The user can enter any number of targets as command line parameters.
This code has 2 long strings available for testing; if the first
character of the first parameter is '1' the jay[42] string is used,
else kay[321].
Eg, for tests with *hay = jay use command like
./stringsearch 1e?g a?cd bc?e?g c?efg de?ga ddee? ddee?f
or with *hay = kay,
./stringsearch bc?e? jih? pa?j ?av??j
to exercise program.
Copyright 2011 James Waldby. Offered without warranty
under GPL v3 terms as at http://www.gnu.org/licenses/gpl.html
*/
#include <stdlib.h>
#include <stdio.h>
#include <string.h>
#include <limits.h>
//================================================
int main(int argc, char *argv[]) {
char jay[]="abc1efgabc2efgabcde3gabcdefg4bcdefgabc5efg";
char kay[]="ludehkhtdiokihtmaihitoia1htkjkkchajajavpajkihtijkhijhipaja"
"etpajamhkajajacpajihiatokajavtoia2pkjpajjhiifakacpajjhiatkpajfojii"
"etkajamhpajajakpajihiatoiakavtoia3pakpajjhiifakacpajjhkatvpajfojii"
"ihiifojjjjhijpjkhtfdoiajadijpkoia4jihtfjavpapakjhiifjpajihiifkjach"
"ihikfkjjjjhijpjkhtfdoiajakijptoik4jihtfjakpapajjkiifjpajkhiifajkch";
char *hay = (argc>1 && argv[1][0]=='1')? jay:kay;
enum { chars=1<<CHAR_BIT, TsizMax=40, Lsiz=TsizMax+sizeof kay, L1, L2 };
int L[L2], H[chars], T[chars], g, k, par;
// Step 1. Make arrays L, H, T.
for (k=0; k<chars; ++k) H[k] = T[k] = L1; // Init H and T
for (g=0; hay[g]; ++g) { // Make linked character lists for hay.
k = hay[g]; // In same loop, could count char freqs.

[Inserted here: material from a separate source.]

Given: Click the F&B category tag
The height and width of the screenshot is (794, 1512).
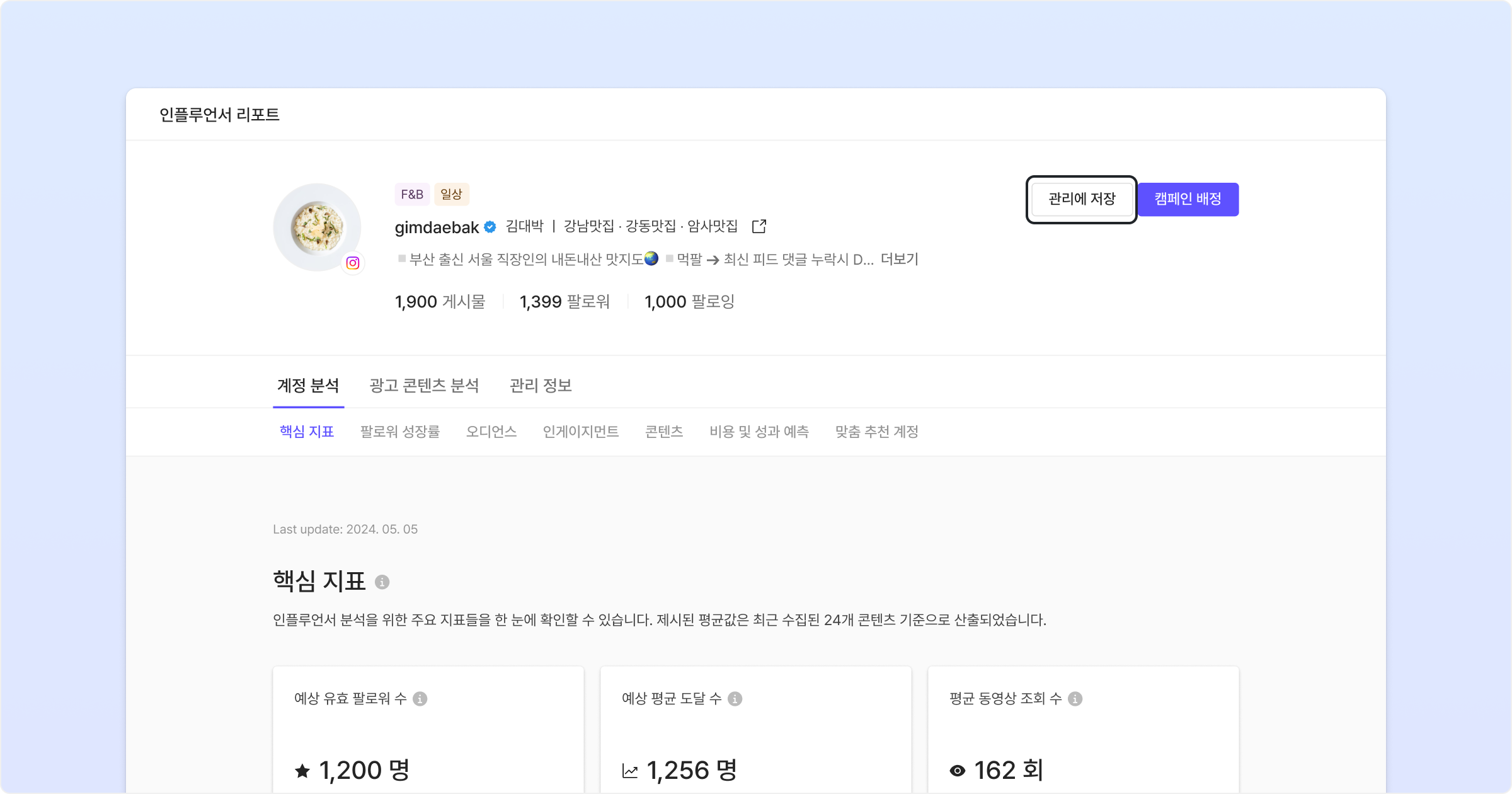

if (T[k]==L1) H[k] = T[k] = g;
T[k] = L[T[k]] = g;
}
// Step 2. Read and process target strings.
for (par=1; par<argc; ++par) {
int alpha[3], at[3], a=g, b=g, c=g, da, dab, dbc, dac, i, j, r;
char * targ = argv[par];
enum { wild = '?' };
int sa=0, sb=0, sc=0, ta=0, tb=0, tc=0;
printf ("Target %d=<%s>\n", par, targ);
// Step 2A. Choose 3 non-wild characters to follow.
// As is, chooses first 3 non-wilds for a,b,c.

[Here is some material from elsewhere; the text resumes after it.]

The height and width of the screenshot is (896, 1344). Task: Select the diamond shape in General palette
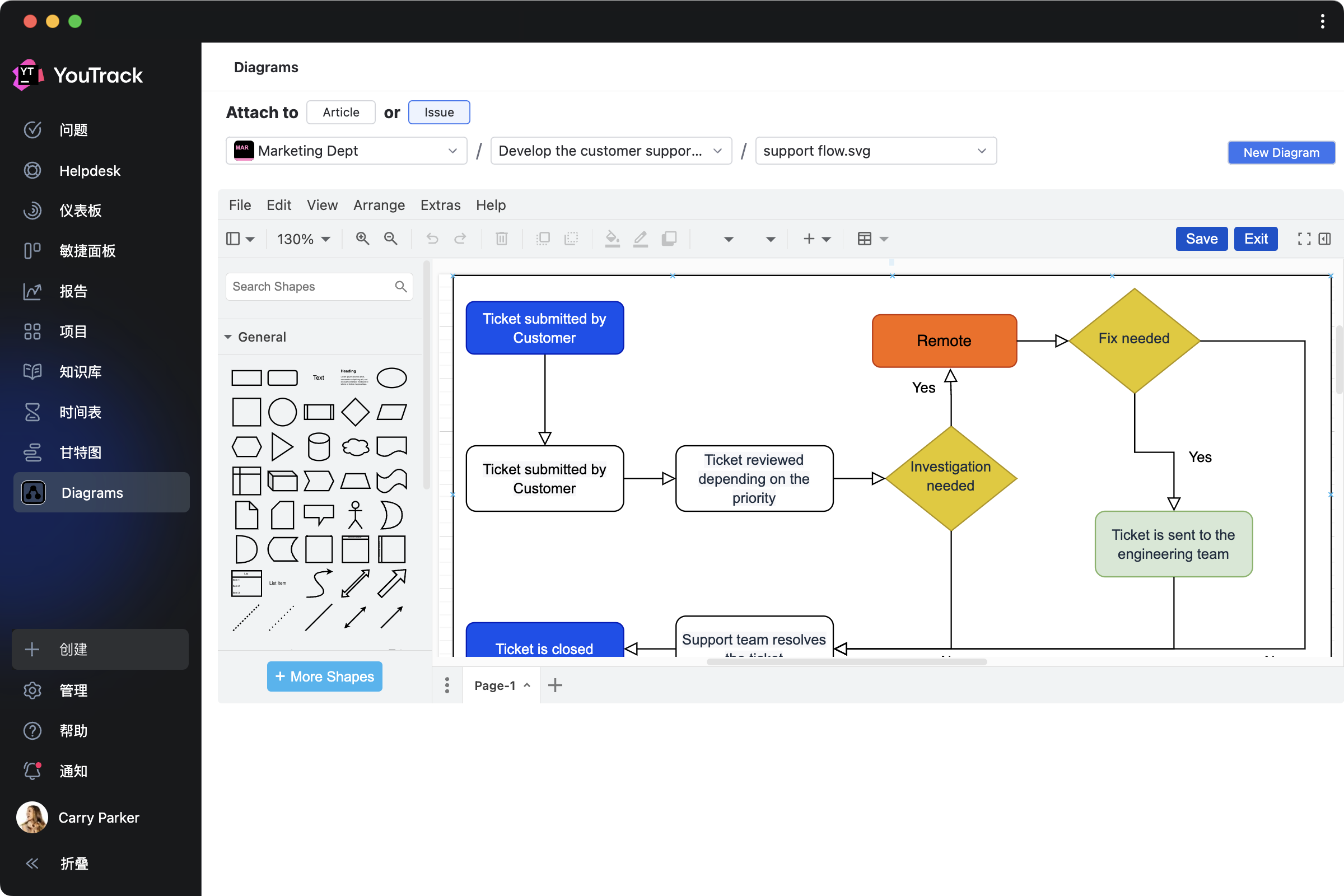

// Could instead choose 3 rarest characters.
for (j=0; j<3; ++j) alpha[j] = -j;
for (i=j=0; targ[i] && j<3; ++i)
if (targ[i] != wild) {
r = alpha[j] = targ[i];
if (alpha[0]==alpha[1] || alpha[1]==alpha[2]
|| alpha[0]==alpha[2]) continue;
at[j] = i;
L[T[r]] = L[g+i] = g+i;
++j;
}
if (j != 3) {
printf (" Too few target chars\n");
continue;
}
// Step 2B. Set a,b,c to head-of-list locations, set deltas.
da = at[0];
a = H[alpha[0]]; dab = at[1]-at[0];
b = H[alpha[1]]; dbc = at[2]-at[1];
c = H[alpha[2]]; dac = at[2]-at[0];
// Step 2C. See if key characters appear in haystack
if (a >= g || b >= g || c >= g) {
printf (" No match on some character\n");
continue;
}
for (g=0; hay[g]; ++g) printf ("%d", g%10);
printf ("\n%s\n", hay); // Show haystack, for user aid
// Step 2D. Search for match
while (c < g) {
// Step 2E. Enforce delta distances
while (a+dab < b) {a = L[a]; ++sa; } // Replicate these
while (b+dbc < c) {b = L[b]; ++sb; } // 3 abc lines as many
while (a+dac > c) {c = L[c]; ++sc; } // times as you like.

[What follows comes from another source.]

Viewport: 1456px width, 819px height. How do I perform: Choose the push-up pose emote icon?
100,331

while (a+dab < b) {a = L[a]; ++sa; } // Replicate these
while (b+dbc < c) {b = L[b]; ++sb; } // 3 abc lines as many
while (a+dac > c) {c = L[c]; ++sc; } // times as you like.
// Step 2F. See if delta distances were met
if (a+dab==b && b+dbc==c && c<g) {
// Step 2G. Yes, so we have 3-letter-match and need to test whole match.
r = a-da;
for (k=0; targ[k]; ++k)
if ((hay[r+k] != targ[k]) && (targ[k] != wild))
break;
printf ("# %3d, %s and ", r, targ);
for (i=0; targ[i]; ++i) putchar(hay[r++]);
// Step 2H. Report match, if found
puts (targ[k]? " differ" : " match");
// Step 2I. Advance all of a,b,c, to go on looking
a = L[a]; ++ta;
b = L[b]; ++tb;
c = L[c]; ++tc;
}
}
printf ("Advances: '%c' %d+%d '%c' %d+%d '%c' %d+%d = %d+%d = %d\n",
alpha[0], sa,ta, alpha[1], sb,tb, alpha[2], sc,tc,
sa+sb+sc, ta+tb+tc, sa+sb+sc+ta+tb+tc);
}
return 0;
}
Note, if you like this answer better than current preferred answer, unmark that one and mark this one. :)
Regular expressions usually use a finite state automation-based search, I think. Try implementing that.